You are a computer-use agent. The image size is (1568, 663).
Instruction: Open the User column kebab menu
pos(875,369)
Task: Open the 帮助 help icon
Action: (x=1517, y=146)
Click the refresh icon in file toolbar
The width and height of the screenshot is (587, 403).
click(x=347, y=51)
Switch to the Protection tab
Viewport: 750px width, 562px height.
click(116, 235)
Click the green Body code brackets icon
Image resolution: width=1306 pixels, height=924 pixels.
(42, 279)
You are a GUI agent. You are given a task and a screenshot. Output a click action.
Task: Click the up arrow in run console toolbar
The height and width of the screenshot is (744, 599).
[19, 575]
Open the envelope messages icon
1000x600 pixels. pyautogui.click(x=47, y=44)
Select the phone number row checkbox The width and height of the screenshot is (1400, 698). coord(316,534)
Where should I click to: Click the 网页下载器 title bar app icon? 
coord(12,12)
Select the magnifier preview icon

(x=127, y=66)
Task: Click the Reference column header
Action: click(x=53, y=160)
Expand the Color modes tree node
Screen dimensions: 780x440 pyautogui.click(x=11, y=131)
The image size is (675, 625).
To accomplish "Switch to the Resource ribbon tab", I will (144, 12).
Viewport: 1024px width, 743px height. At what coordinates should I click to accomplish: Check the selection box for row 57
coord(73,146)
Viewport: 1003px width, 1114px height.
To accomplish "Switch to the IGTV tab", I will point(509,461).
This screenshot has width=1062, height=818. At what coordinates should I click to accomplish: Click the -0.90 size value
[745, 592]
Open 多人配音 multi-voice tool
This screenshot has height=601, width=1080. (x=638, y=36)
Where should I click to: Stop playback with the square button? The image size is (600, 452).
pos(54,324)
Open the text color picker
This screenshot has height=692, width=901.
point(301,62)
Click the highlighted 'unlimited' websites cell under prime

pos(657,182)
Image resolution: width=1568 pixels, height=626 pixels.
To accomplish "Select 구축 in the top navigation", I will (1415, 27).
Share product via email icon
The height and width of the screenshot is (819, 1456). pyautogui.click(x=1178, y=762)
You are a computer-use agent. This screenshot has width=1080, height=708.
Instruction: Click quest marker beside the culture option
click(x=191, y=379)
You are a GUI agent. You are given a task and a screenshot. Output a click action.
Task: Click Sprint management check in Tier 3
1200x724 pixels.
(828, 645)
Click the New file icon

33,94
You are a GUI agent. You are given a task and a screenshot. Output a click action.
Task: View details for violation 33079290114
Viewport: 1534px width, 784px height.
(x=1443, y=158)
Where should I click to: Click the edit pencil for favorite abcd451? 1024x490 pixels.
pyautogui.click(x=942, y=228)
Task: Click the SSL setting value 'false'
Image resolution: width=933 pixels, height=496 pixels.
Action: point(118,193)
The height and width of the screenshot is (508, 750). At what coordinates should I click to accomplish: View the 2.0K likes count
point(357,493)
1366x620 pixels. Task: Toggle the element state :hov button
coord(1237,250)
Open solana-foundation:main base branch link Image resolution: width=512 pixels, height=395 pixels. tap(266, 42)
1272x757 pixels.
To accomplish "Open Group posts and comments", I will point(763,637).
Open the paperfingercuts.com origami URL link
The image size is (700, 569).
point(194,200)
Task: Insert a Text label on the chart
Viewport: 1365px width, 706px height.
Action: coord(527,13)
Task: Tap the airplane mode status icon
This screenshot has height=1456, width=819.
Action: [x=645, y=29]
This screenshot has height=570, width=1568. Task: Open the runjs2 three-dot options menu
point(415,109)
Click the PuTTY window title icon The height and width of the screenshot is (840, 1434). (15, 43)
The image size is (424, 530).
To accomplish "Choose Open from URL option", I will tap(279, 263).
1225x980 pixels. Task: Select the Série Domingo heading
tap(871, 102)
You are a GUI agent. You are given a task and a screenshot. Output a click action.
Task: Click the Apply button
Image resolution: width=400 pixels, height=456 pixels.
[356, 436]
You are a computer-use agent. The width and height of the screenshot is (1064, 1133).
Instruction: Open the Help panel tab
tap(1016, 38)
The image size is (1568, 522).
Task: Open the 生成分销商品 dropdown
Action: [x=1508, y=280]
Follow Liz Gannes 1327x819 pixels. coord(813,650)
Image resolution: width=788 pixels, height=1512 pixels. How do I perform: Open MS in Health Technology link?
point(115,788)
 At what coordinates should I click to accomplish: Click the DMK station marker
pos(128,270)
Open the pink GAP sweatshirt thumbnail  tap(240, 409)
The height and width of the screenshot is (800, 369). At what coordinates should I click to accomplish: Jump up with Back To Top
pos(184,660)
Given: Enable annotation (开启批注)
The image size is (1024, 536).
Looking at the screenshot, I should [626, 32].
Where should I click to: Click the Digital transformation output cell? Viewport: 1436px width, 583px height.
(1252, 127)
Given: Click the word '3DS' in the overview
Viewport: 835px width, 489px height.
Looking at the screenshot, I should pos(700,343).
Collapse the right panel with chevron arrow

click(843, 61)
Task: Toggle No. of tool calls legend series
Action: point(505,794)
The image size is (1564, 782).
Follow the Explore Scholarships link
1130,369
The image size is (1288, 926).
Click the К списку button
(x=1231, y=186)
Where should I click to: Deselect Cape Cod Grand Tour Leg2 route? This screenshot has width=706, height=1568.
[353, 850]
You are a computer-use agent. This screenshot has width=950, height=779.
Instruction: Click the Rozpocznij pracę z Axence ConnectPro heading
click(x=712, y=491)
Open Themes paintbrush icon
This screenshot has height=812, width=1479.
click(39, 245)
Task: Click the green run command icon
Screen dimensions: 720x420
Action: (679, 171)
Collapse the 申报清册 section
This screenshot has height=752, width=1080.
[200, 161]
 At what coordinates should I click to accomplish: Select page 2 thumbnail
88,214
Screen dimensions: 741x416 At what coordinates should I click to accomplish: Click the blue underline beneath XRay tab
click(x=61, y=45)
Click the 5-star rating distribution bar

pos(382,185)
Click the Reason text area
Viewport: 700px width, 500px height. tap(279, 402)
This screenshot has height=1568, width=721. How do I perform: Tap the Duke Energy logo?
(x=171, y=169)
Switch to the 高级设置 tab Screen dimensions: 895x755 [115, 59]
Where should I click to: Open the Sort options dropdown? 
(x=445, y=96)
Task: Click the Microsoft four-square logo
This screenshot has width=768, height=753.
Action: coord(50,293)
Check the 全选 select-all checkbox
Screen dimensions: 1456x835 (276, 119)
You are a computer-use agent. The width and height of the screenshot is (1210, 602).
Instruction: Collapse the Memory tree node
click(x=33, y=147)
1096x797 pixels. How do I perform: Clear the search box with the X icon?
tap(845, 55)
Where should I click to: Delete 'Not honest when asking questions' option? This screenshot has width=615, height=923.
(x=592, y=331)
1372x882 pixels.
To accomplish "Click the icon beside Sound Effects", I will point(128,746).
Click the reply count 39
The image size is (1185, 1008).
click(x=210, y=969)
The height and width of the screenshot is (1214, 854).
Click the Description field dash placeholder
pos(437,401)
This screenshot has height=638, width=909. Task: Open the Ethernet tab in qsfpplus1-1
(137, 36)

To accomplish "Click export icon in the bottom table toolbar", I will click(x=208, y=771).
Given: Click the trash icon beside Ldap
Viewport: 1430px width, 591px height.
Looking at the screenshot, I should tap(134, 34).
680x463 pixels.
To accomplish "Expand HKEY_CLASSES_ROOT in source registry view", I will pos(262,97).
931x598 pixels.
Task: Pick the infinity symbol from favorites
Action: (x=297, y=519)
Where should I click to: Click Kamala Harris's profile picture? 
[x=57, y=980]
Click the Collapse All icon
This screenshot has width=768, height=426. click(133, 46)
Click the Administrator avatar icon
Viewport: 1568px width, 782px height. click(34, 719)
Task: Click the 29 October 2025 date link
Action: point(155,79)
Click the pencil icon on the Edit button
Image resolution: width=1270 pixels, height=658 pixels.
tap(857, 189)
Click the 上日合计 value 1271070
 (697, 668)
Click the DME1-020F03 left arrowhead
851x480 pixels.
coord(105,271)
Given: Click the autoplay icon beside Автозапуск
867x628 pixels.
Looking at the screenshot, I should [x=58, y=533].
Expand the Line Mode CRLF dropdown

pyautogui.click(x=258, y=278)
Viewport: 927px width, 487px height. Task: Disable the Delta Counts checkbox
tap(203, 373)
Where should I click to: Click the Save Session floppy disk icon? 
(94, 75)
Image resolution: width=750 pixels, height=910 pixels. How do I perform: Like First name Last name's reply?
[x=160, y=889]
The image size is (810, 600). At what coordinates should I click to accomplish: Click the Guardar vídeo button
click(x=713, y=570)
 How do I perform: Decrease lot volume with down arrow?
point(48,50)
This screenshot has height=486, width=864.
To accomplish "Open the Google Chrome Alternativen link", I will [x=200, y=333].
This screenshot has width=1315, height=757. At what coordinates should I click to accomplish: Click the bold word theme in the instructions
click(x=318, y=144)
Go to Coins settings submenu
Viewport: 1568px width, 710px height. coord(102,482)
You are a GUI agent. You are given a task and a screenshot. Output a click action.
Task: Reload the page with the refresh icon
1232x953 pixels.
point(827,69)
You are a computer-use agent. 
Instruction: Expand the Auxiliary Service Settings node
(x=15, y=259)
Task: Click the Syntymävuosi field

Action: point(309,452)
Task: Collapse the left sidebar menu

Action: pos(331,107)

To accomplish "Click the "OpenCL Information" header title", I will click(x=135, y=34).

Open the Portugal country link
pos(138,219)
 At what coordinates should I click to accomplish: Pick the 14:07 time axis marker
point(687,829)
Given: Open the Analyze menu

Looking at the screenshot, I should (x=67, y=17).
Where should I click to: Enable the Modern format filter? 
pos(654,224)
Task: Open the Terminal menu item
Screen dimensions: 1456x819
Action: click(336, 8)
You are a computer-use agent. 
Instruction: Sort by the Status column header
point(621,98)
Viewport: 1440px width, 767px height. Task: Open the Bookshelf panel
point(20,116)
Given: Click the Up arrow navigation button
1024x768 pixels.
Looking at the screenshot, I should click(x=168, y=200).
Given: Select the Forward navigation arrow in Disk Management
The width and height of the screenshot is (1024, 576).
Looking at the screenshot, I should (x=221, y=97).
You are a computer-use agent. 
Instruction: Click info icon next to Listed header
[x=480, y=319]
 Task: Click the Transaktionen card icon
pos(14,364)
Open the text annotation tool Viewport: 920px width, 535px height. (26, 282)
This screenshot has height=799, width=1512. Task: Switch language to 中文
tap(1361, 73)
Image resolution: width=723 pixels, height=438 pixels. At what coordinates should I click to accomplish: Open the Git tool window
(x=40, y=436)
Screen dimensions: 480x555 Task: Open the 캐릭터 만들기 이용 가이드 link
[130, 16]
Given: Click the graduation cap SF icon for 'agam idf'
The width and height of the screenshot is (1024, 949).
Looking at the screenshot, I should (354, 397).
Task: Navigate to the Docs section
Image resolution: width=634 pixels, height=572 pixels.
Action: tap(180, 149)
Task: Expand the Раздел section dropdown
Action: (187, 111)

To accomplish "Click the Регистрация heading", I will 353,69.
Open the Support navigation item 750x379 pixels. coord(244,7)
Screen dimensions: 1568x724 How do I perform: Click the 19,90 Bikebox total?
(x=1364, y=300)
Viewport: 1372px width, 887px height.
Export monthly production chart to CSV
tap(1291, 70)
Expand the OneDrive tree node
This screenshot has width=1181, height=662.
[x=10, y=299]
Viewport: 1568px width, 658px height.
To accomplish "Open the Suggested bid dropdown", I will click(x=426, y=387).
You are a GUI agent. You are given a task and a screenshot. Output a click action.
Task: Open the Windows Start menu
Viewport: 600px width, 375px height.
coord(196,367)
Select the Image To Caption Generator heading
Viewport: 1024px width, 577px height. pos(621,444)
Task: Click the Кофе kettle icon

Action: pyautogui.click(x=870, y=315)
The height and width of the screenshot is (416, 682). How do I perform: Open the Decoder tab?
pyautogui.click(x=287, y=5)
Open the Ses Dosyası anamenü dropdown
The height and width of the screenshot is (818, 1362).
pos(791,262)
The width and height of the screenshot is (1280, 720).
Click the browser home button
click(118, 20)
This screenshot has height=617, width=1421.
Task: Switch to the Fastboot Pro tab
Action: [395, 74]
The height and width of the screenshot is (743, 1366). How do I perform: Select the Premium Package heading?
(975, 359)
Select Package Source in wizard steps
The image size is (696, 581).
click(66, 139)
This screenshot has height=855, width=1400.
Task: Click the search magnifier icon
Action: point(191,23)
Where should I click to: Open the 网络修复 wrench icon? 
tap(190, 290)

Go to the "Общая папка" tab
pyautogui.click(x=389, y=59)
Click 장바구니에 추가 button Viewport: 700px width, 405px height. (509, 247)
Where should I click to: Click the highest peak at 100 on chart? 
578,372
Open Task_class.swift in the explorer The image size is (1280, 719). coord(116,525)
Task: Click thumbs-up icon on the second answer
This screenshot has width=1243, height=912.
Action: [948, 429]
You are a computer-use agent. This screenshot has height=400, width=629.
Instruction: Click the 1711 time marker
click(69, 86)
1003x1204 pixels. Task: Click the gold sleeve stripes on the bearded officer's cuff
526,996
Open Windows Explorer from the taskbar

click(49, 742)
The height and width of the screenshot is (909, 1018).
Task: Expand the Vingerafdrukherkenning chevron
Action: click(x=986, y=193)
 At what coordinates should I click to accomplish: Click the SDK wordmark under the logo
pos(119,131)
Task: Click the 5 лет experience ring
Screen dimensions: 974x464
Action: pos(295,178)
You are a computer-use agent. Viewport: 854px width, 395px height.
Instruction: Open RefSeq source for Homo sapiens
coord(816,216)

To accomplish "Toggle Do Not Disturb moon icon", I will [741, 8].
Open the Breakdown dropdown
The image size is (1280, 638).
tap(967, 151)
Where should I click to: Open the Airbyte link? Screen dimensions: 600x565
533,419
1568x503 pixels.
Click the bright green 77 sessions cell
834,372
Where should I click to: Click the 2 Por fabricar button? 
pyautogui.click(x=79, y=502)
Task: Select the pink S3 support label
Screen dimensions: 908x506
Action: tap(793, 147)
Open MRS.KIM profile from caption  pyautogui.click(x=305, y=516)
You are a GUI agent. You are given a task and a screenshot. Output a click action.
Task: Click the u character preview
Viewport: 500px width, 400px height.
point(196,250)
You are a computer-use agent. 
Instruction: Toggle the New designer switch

========

# WORK ITEM:
Reply with one number only, the count of lines above that hold the string "pink".

# TASK ANSWER:
2